In Gonzales-Lopez, the parties did not dispute the Eighth Circuit's determination that the defendant's right to be represented by counsel of his choice was violated when the district court wrongfully denied counsel's motions for admission pro hac vice based on the court's erroneous determination that counsel had violated the state's professional rules of conduct by communicating with a represented party in the case at bar and in a separate proceeding. 548 U.S. at 143-144. Instead, the issue before the Supreme Court was whether the defendant was also required to demonstrate prejudice to prevail on a Sixth Amendment claim. Id. at 144-45. The Supreme Court held that the deprivation of the Sixth Amendment right is "complete" when the defendant is erroneously prevented from being represented by the lawyer he wants, regardless of the quality of the representation he received." Id. at 148. The Court further held that "the wrongful deprivation of choice of counsel is `structural error,' immune from review for harmlessness, because it `pervades the entire trial.'" Id. at 150. The Supreme Court concluded its opinion in Gonzalez-Lopez by stating that "[n]othing we have said today casts any doubt or places any qualification upon our previous holdings that limit the right to counsel of choice.," id. at 151, including the "trial court's wide latitude in balancing the right to counsel of choice against the needs of fairness." Id. at 152 (citing Wheat, 486 U.S. at 163-164).

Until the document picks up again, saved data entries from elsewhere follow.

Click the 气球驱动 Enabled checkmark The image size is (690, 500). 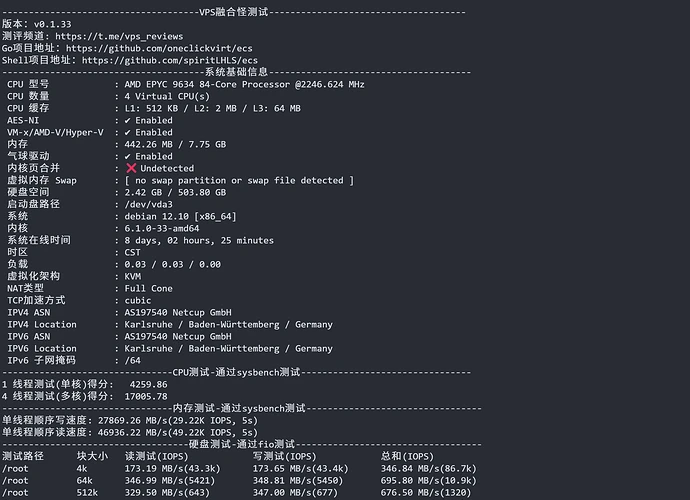[x=128, y=156]
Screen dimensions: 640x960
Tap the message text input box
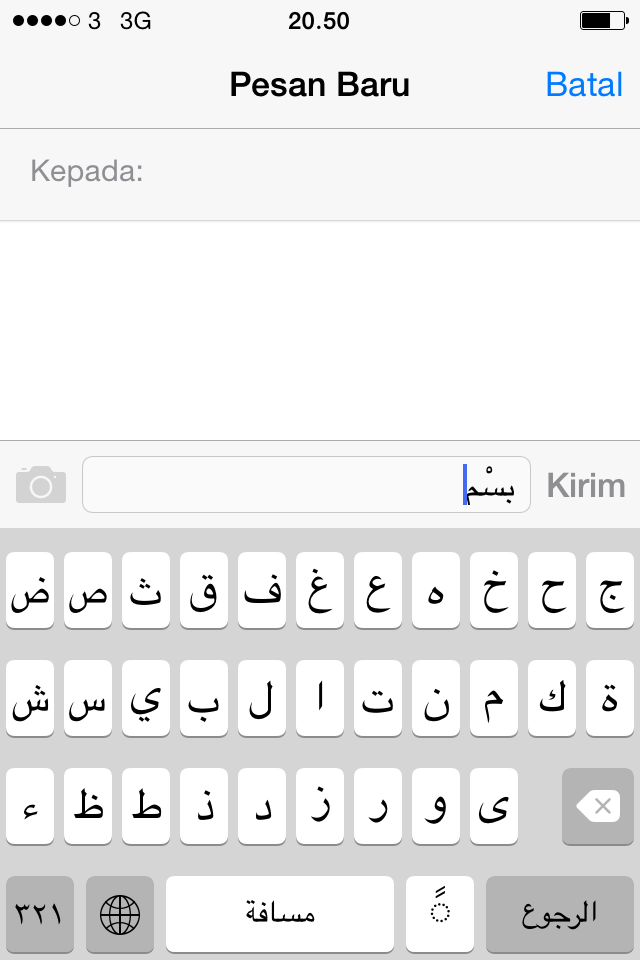tap(306, 485)
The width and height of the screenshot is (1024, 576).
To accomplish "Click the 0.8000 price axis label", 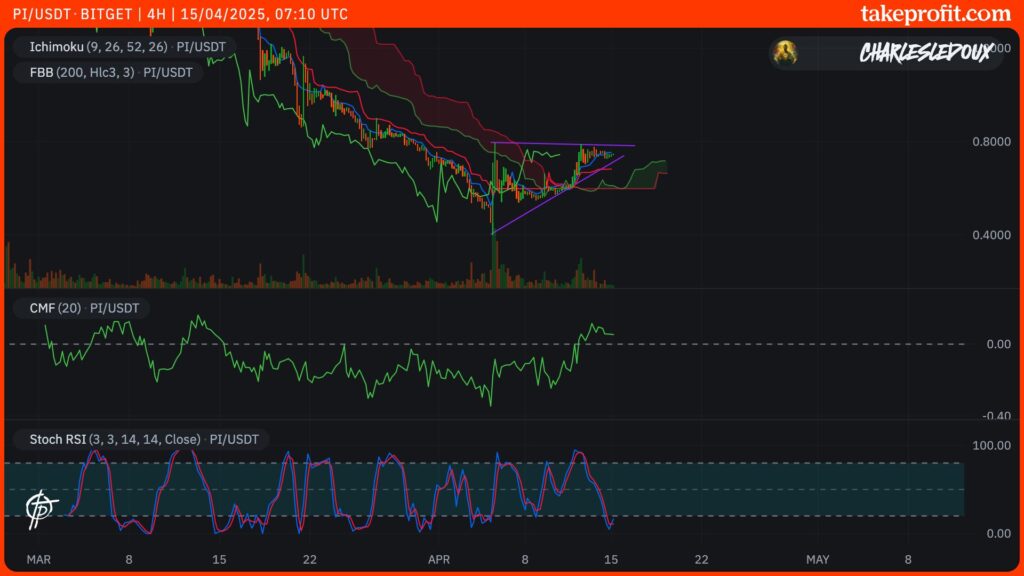I will (990, 142).
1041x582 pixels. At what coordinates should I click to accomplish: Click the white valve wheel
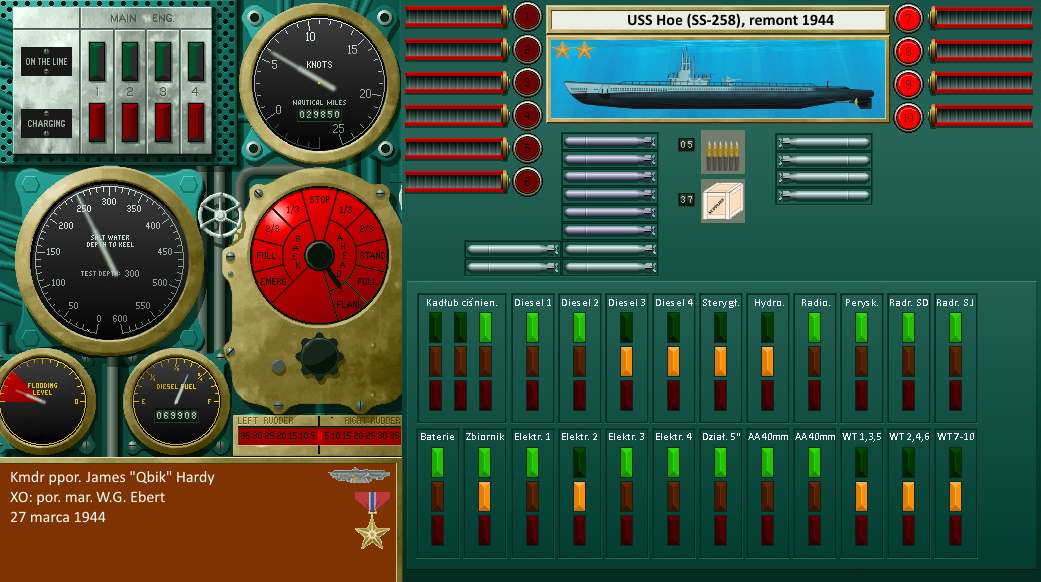219,213
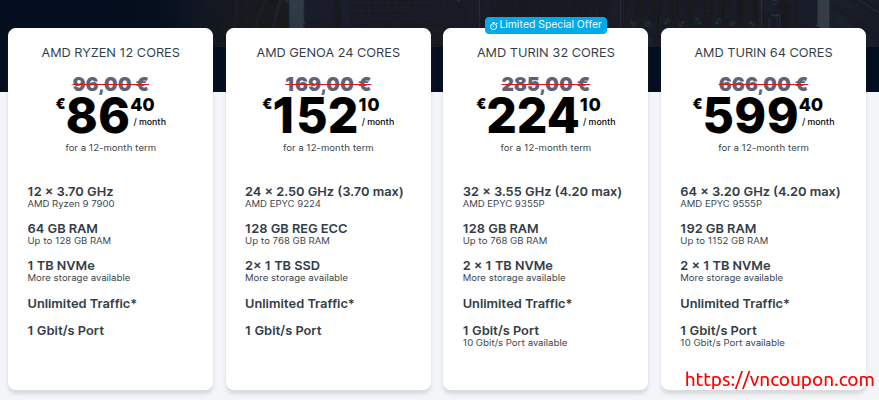Click "Up to 128 GB RAM" note
Screen dimensions: 879x400
pyautogui.click(x=69, y=241)
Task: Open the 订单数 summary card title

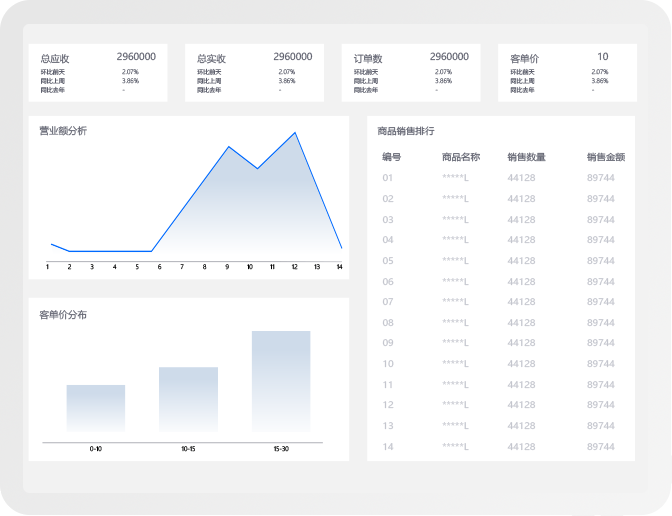Action: (368, 59)
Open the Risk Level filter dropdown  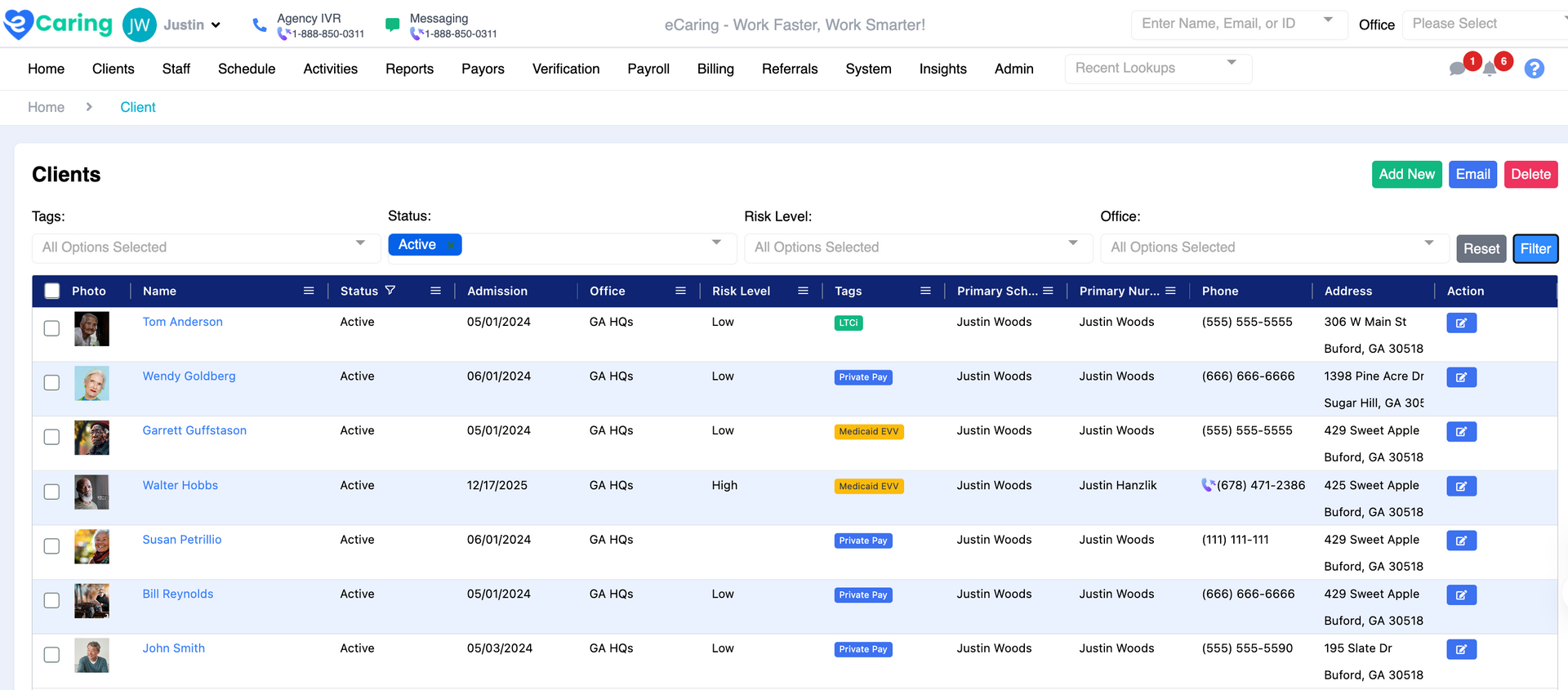(x=918, y=247)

In Caplin & Drysdale, Chartered, the Supreme Court rejected the petitioner's claim that criminal defendants have a Sixth Amendment right to use assets that are the Government's — assets adjudged forfeitable— to pay attorney's fees, merely because those assets are in the defendant's possession. 491 U.S. at 632-33; Cf. Luis, 2016 WL 1228690 at *5 (holding that the pretrial restraint of a defendant's legitimate, untainted assets needed to retain counsel of choice violates the Sixth Amendment).
Because Gonzalez-Lopez and Caplin & Drysdale, Chartered are factually distinguishable in material respects from Applicant's case, the Supreme Court rule applicable here is found in Wheat. In Wheat, the Supreme Court recognized that the Sixth Amendment right to be represented by counsel of choice "is circumscribed in several important respects" because "courts have an independent interest in ensuring that criminal trials are conducted within the ethical standards of the profession and that legal proceedings appear fair to all who observe them." Wheat, 486 U.S. at 159-60. The Supreme Court instructed the federal district courts to "recognize a presumption in favor of petitioner's counsel of choice, but that presumption may be overcome not only by a demonstration of actual conflict but by a showing of a serious potential for conflict." Id. at 164. The Court further stated that the "evaluation of the facts and circumstances of each case under this standard must be left primarily to the informed judgment of the trial court." Id.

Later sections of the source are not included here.